[PAGE EXTRACT]
_ _ _

Have you ever been walking through the grocery store or trying to fall asleep when, all of the sudden, you’re hit with a wave of embarrassment over something that happened a long time ago? Maybe it was the time you dropped all your textbooks in a quiet school hallway in seventh grade, or maybe you told a server at a restaurant to also enjoy their meal last week. If it makes you feel better, you’re not alone: Dealing with the occasional flashback to a cringe-tastic moment that seems to come out of the blue is a pretty universal experience. Bustle spoke with an expert about why people think about embarrassing memories years later — and about when this normal habit becomes unhealthy.
While most people would probably prefer to go their entire lives without having to deal with an embarrassing situation again, this dreaded feeling actually serves an important psychological purpose. According to Psychology Today, embarrassment is considered a “self-conscious” emotion. Simply put, it helps you examine your behaviors, thoughts, and how you conduct yourself in social situations, so you can learn and grow as a person in the future. As Forbes reported, a 2012 study found that people who are easily embarrassed are more trustworthy — and more generous — than their peers. Furthermore, as fellow Bustle writer JR Thorpe explained that the physical signs of embarrassment, such as blushing, have been shown to help foster closeness in social circles, and makes folks more prone to forgiving the person feeling embarrassed.

_ _ _

[AVAILABLE DATA]

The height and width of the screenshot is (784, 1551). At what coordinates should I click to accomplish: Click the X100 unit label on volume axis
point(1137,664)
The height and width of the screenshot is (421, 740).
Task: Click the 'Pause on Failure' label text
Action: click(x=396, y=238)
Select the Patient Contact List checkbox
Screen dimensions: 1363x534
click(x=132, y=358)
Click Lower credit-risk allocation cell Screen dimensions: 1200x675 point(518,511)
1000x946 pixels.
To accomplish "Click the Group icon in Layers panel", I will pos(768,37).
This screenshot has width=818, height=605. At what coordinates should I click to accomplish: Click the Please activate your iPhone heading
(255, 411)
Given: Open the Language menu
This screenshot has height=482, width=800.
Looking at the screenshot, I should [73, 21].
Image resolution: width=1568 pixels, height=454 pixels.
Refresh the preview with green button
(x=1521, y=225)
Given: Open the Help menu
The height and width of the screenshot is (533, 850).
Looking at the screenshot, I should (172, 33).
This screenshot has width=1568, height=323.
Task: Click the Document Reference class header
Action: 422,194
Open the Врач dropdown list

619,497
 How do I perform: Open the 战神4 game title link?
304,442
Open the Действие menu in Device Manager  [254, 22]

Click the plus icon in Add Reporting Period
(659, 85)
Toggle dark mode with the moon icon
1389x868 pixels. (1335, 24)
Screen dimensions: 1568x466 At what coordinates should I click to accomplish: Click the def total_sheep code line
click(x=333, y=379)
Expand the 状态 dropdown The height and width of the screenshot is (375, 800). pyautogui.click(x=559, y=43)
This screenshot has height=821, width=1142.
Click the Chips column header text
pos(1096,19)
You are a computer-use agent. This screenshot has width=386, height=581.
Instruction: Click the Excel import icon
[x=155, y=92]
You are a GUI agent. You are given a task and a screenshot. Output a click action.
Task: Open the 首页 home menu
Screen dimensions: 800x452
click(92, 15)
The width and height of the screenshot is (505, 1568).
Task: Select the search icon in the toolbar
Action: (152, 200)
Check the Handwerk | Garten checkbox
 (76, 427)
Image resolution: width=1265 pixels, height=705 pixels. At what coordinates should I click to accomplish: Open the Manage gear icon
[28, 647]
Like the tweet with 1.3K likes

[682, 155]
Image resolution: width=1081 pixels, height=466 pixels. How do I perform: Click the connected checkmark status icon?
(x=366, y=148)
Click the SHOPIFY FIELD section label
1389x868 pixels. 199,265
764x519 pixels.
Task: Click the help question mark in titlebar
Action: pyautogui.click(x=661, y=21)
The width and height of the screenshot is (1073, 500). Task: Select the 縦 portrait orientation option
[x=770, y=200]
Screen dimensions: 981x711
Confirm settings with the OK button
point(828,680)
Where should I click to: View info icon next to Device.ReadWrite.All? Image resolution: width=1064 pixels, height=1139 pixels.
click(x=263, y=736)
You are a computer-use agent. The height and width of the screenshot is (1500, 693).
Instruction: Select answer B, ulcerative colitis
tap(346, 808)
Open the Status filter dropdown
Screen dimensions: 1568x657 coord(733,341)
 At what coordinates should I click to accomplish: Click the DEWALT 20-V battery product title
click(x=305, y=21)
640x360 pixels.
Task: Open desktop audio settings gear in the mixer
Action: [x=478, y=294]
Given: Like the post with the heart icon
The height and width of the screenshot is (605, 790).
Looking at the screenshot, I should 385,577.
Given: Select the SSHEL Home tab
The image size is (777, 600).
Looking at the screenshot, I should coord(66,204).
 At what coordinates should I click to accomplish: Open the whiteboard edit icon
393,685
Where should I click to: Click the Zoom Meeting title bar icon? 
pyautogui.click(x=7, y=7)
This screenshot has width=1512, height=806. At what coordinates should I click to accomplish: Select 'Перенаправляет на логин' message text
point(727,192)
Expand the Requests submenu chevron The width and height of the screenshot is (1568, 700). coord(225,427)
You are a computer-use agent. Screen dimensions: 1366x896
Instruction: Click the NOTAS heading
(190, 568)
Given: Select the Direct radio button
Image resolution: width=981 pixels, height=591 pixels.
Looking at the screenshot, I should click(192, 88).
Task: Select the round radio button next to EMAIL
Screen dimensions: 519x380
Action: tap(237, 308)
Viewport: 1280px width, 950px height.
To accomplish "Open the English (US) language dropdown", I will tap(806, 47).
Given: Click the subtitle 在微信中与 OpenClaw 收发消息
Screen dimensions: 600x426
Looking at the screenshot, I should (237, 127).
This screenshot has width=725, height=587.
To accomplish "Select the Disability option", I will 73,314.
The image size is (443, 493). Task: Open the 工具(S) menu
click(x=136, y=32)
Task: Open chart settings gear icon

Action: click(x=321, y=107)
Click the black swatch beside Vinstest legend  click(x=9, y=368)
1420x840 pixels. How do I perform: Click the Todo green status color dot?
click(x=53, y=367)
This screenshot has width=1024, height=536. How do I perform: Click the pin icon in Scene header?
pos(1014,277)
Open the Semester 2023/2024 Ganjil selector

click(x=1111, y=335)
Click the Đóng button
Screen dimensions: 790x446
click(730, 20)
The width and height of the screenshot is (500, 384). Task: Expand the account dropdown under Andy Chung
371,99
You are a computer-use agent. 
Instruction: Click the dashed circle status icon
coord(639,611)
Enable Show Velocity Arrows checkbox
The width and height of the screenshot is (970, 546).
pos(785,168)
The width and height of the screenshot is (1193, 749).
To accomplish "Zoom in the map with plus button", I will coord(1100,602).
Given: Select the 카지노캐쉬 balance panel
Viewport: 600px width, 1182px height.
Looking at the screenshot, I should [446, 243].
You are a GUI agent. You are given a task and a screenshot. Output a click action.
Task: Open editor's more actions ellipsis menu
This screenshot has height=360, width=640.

_ _ _

[WHAT YOU NEED TO DO]
• a. In the article on embarrassing memories, what kind of emotion does Psychology Today consider embarrassment to be?
• b. Continue the article on embarrassing memories from the end of its last paragraph.
The records play no part in this work.

[TASK RESULTS]
• a. A "self-conscious" emotion.

• b.
“Thoughts about past embarrassing experiences may certainly be a part of anxiety or depression, but they can also pop up as a part of normal day-to-day life,” Jacob Goldsmith, Ph.D., a licensed clinical psychologist and coordinator of the Emerging Adult Program at The Family Institute at Northwestern University, tells Bustle. “Sometimes the thought is meaningful, and sometimes, it is not.”
Like the emotion itself, Goldsmith explains that thinking about old, embarrassing memories is both “healthy and normal,” and may be a sign that you need to tweak or change some of your behaviors, especially when it comes to social situations. This “change” could even be something as simple as remembering to lift your feet when walking over different areas of the sidewalk, because you tripped before at the same spot.
“The trick is to be open to receiving the message — that is understanding that I need to make a change — without getting caught up in a spiral of rumination, and shame that doesn’t contribute to positive change,” Goldsmith says. “If you think the embarrassing thought points to something you can and should change, actually taking action, and making change will go a long way to stopping the rumination.”
Science has shown our brains are hardwired to think more negatively, and it can actually be tricky (but definitely not impossible!) to train your mind to into being more positive on a regular basis. So for some people, Goldsmith says, the habit of ruminating on humiliating moments may reinforce negative thinking — especially if “a person feels sad or ashamed, and digs through unresolved past experiences for memories that support these feelings.” He adds that, “In this case, the embarrassing memory is a signal that a person needs to work to build self-compassion and self-esteem, and break the cycle of negative thinking.”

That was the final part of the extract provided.